Everyone thinks she’s great, except her. :(

Interestingly, the fact that people think she’s so amazing makes her feel even worse because in the middle of all their respect, gratitude and adoration, she feels like she’s constantly hiding the real her. You know: the crappy, stupid, talentless her. The fake that they don’t really know. Sad huh?

And very common.

Not Weird, Normal

Today, I’m here to tell you that the self-doubt you feel is normal. The feeling of being a fake is normal. Making mistakes is normal. Being flawed is normal. And, being criticised is normal (I should know). While I receive lots of positive feedback via this site, I also receive at least one scathing email each day telling me what a %$#*% I am. If, from today, I only wrote a post on my criticism-free days, this would be the last thing you would ever read here.
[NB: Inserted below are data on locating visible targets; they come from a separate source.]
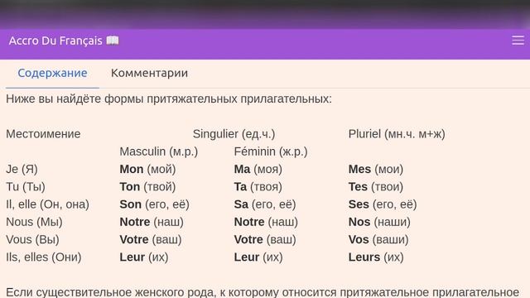Click the Pluriel (мн.ч. м+ж) header

pos(397,134)

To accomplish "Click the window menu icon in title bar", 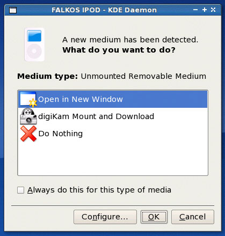I will coord(13,10).
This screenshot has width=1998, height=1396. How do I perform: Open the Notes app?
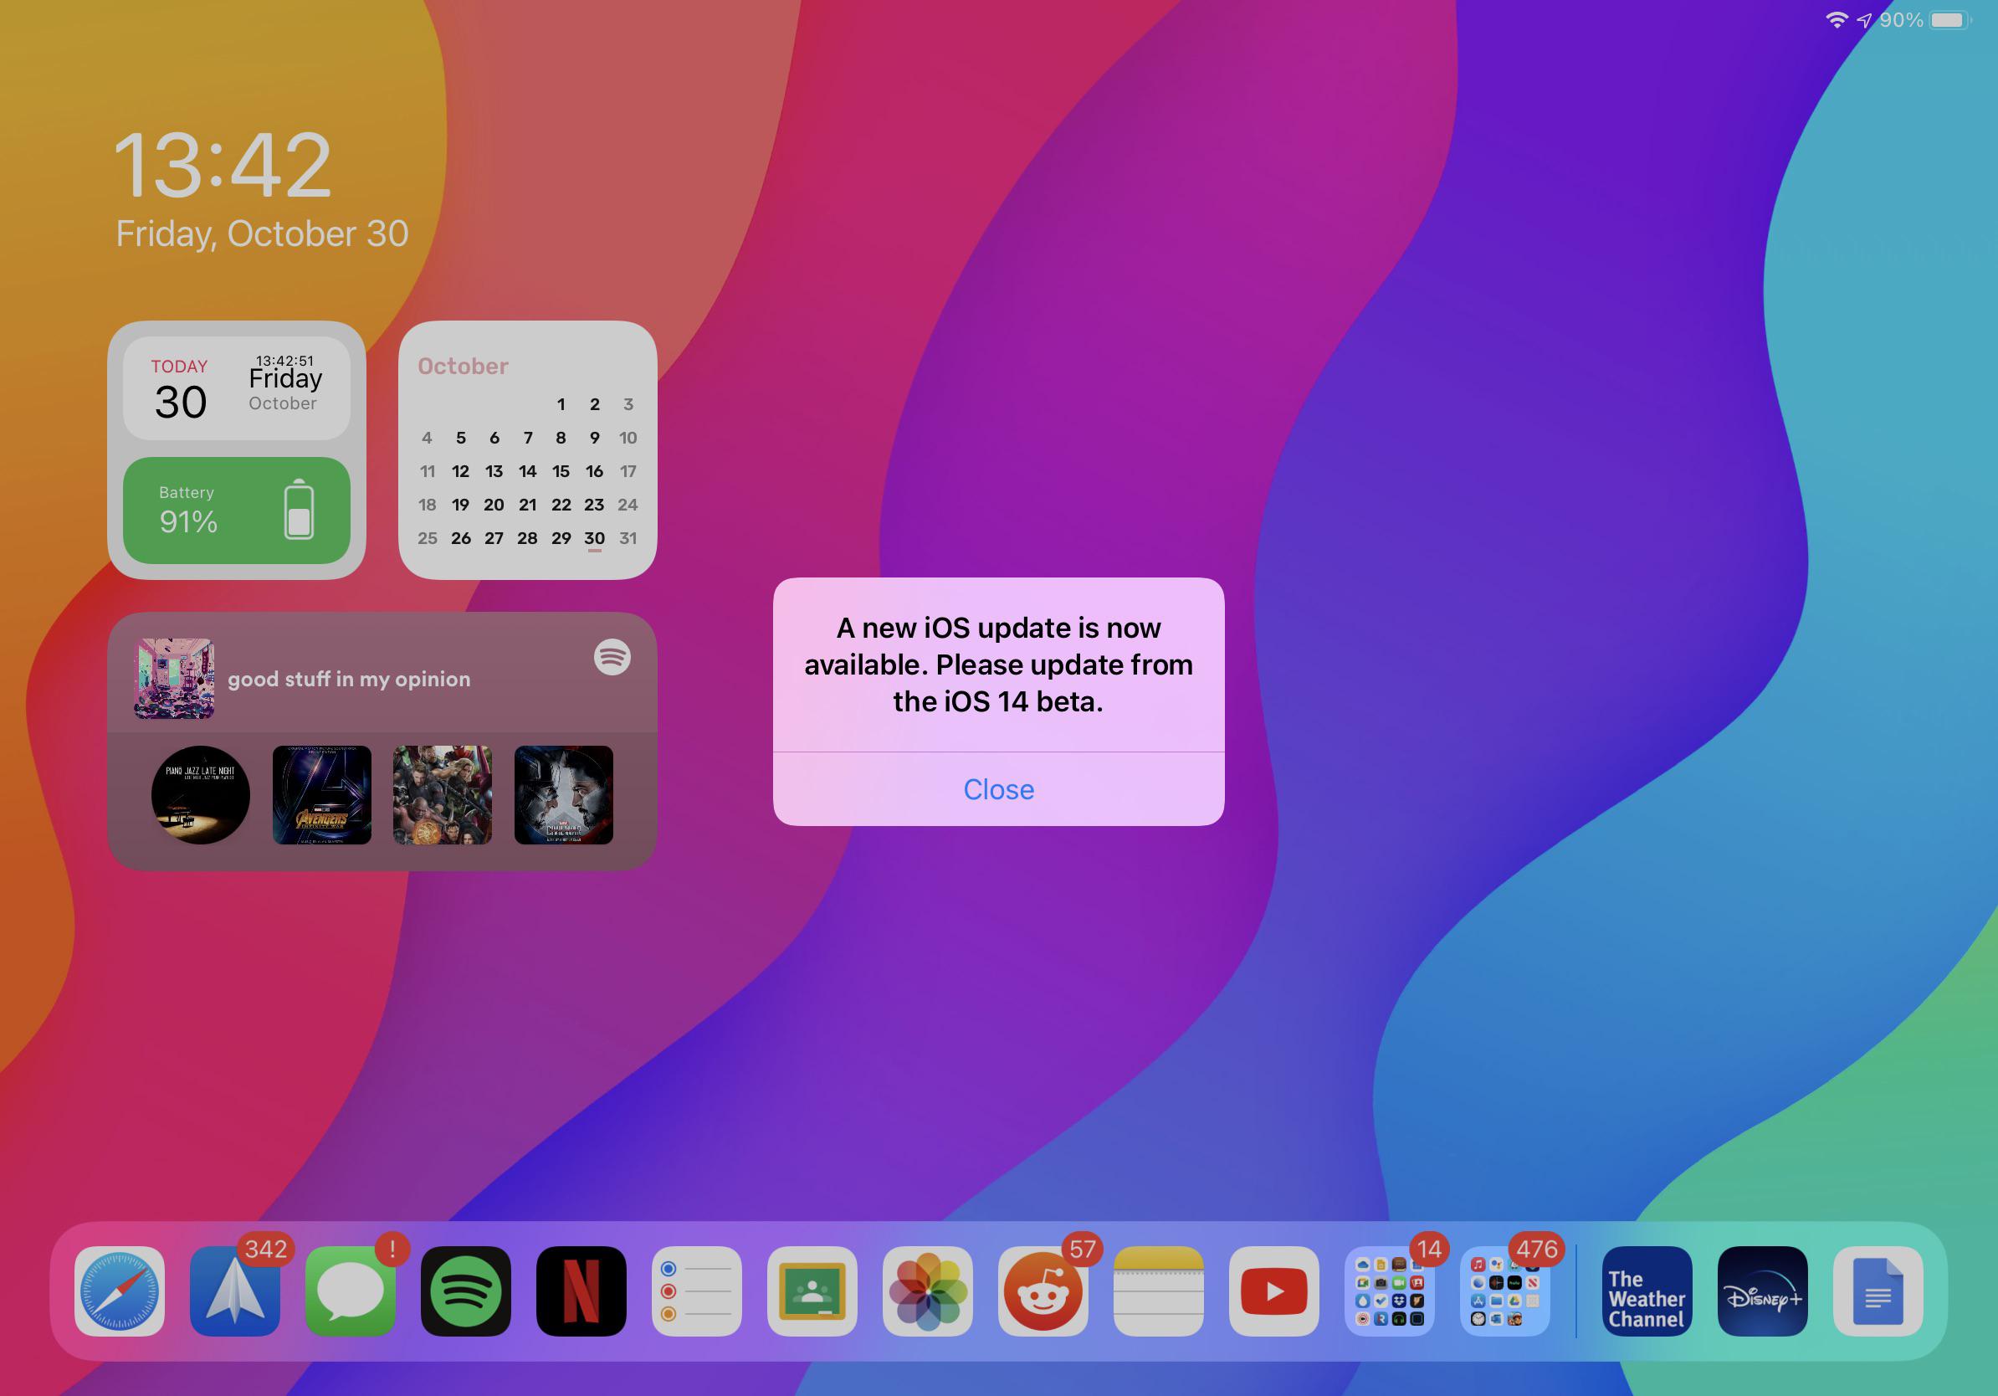[x=1158, y=1291]
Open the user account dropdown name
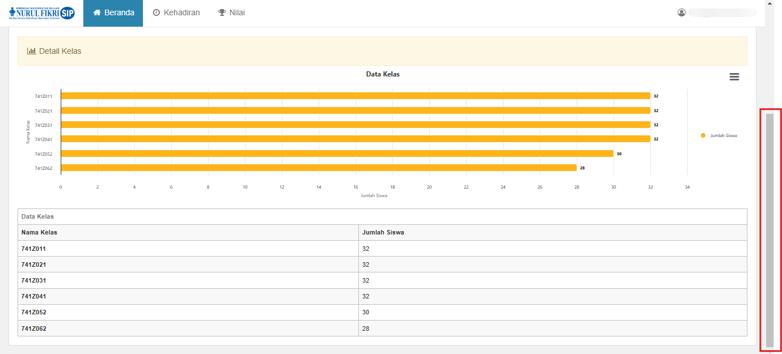Image resolution: width=782 pixels, height=354 pixels. click(722, 12)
So, in the middle of our self-doubt, the challenge for you and me is to recognise those feelings for what they are and what they aren’t. What they are, is feelings. Not facts. They are negative emotions. Limiting beliefs. One of the many manifestations of fear. What they aren’t, is you. Your potential. Your possibilities.

Your future.

It’s our job (me and you, that is) to ‘feel the fear and do it anyway’. It’s our job to not let those feelings determine our behaviours, sabotage our potential or waste any more of our precious time. If I were to wait until I had no issues, no flaws and no self-doubt, I’d never do anything, write anything, create anything or learn anything because fear would be running my life.

Mistakes = Lessons

Personally, I’d rather make a few mistakes, fall down a few times and look like a dick sometimes than be controlled by, or limited by, fear. The more mistakes I make, the more I’m having a go, the more I’m learning and the more I’m growing. Self-doubt is part of the human condition. It does not make you (or me) a freak. Acknowledge it for what it is (a lying, disempowering thief) and then do what needs to be done. Let go of your ego. Face your fears. Get uncomfortable.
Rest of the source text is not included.